Selain itu, produk pertanian seperti minyak sawit juga tidak luput dari potensi dampak negatif. Dimana, China memiliki daya beli besar, dan jika daya beli itu menurun, otomatis ekspor Indonesia, terutama di sektor pertanian dan hasil bumi lainnya, akan terpengaruh.
"Ini akan berdampak pada petani dan pendapatan negara secara keseluruhan," kata Muttalib.
Untuk itu, Muttalib menyarankan pemerintah Indonesia untuk mempertimbangkan peningkatan kerja sama ekonomi dengan AS dan negara-negara sekutu lainnya.
"Jika AS mengalihkan rantai pasoknya dari China, ini bisa menjadi celah bagi Indonesia untuk masuk dan menawarkan produknya, terutama di sektor manufaktur yang dapat menggantikan peran China," ujarnya.
Tak hanya sektor perdagangan, kemenangan Trump juga diprediksi akan menciptakan volatilitas di pasar keuangan.
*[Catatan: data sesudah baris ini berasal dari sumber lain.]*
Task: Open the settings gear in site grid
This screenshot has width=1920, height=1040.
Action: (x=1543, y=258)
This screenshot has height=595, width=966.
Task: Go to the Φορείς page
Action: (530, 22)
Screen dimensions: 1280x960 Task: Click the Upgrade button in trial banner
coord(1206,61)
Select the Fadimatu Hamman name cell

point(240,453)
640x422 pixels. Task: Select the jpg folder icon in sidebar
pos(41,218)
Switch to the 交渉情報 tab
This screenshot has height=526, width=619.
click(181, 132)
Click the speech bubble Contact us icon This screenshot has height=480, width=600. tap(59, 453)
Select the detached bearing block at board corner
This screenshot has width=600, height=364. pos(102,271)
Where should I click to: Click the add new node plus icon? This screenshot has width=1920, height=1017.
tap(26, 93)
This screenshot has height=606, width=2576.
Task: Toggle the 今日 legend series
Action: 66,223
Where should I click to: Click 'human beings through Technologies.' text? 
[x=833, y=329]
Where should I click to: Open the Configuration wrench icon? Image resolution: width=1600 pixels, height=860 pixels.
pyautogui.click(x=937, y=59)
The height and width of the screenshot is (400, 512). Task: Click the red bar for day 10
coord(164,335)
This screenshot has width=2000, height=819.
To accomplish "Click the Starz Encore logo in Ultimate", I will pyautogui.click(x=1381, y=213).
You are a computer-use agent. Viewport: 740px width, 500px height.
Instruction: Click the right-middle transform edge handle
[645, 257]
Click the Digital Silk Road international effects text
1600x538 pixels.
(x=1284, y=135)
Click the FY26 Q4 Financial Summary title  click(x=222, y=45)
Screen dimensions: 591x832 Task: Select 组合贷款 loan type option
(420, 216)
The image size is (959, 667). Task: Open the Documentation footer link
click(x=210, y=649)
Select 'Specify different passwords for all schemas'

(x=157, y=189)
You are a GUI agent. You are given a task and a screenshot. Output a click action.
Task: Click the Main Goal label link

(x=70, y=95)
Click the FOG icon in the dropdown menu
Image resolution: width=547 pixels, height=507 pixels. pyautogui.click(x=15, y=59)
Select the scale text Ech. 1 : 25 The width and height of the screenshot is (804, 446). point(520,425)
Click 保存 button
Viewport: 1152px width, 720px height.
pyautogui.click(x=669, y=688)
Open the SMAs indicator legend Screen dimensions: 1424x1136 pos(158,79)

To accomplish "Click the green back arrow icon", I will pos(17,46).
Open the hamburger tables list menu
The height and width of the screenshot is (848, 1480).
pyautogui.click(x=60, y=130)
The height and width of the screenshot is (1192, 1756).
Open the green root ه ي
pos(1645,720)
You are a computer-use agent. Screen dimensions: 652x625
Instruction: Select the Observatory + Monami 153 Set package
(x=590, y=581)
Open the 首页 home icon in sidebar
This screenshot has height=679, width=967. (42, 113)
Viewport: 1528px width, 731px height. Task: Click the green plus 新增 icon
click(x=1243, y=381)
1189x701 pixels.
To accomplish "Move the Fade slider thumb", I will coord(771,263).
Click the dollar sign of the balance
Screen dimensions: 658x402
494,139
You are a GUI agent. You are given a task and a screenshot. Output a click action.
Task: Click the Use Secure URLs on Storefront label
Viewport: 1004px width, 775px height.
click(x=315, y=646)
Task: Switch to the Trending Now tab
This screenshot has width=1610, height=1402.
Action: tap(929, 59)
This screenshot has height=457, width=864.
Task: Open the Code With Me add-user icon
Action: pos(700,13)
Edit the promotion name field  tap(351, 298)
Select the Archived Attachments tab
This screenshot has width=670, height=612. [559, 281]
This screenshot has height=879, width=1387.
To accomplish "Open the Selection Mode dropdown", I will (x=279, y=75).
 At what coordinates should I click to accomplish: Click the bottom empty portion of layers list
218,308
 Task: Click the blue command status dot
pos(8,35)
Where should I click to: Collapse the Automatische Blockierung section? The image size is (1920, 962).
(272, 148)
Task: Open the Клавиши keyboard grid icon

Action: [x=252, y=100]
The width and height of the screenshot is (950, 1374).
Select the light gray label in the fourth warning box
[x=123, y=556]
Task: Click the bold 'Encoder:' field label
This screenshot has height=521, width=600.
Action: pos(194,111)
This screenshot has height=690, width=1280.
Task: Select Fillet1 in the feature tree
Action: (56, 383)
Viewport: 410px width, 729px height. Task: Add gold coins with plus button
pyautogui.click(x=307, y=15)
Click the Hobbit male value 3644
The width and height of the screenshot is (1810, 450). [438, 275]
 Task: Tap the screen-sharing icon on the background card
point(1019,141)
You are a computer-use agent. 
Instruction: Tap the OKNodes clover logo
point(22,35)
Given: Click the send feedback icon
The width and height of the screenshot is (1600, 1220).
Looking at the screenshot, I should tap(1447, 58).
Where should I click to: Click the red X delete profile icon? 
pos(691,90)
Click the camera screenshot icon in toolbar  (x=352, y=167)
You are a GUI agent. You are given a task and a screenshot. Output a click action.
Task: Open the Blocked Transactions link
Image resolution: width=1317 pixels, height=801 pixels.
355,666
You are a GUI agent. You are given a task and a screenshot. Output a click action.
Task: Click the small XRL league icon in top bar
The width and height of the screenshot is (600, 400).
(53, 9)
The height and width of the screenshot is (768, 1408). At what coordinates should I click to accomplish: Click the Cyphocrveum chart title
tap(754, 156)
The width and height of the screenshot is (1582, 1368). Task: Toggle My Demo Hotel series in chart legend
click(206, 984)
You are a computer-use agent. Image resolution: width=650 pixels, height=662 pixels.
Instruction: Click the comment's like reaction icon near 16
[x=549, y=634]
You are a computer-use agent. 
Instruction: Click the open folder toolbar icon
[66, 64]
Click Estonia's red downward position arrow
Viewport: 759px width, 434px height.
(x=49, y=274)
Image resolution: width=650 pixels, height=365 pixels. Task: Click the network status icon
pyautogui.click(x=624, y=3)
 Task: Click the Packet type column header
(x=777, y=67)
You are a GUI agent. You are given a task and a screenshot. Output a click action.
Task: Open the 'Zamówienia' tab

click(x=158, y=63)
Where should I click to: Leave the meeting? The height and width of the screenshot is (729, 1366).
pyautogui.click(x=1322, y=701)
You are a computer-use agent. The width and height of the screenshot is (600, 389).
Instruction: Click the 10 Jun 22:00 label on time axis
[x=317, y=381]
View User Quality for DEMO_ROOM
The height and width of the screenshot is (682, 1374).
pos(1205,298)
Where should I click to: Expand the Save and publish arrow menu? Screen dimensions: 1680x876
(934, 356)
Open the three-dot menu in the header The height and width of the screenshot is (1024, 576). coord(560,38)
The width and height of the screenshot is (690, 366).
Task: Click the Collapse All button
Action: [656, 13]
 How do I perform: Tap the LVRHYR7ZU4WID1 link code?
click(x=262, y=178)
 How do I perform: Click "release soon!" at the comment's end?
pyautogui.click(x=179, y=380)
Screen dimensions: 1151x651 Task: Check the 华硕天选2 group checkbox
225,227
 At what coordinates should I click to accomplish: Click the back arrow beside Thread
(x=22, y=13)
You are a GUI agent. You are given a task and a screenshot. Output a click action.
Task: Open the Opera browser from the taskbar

Menurut Muttalib, langkah proteksionis Trump bisa menimbulkan ketidakpastian bagi investor global, yang akhirnya berdampak pada nilai tukar rupiah dan kondisi pasar modal.
"Kita harus waspada terhadap potensi gejolak di pasar finansial. Bank Indonesia dan otoritas terkait perlu bersiap-siap menghadapi volatilitas yang mungkin timbul," kata Muttalib.
Ia menekankan pentingnya stabilitas ekonomi dalam negeri di tengah ketidakpastian ini. "Pemerintah harus menjaga stabilitas ekonomi dan daya tahan pasar kita agar tidak mudah terpengaruh oleh dampak global," tutupnya.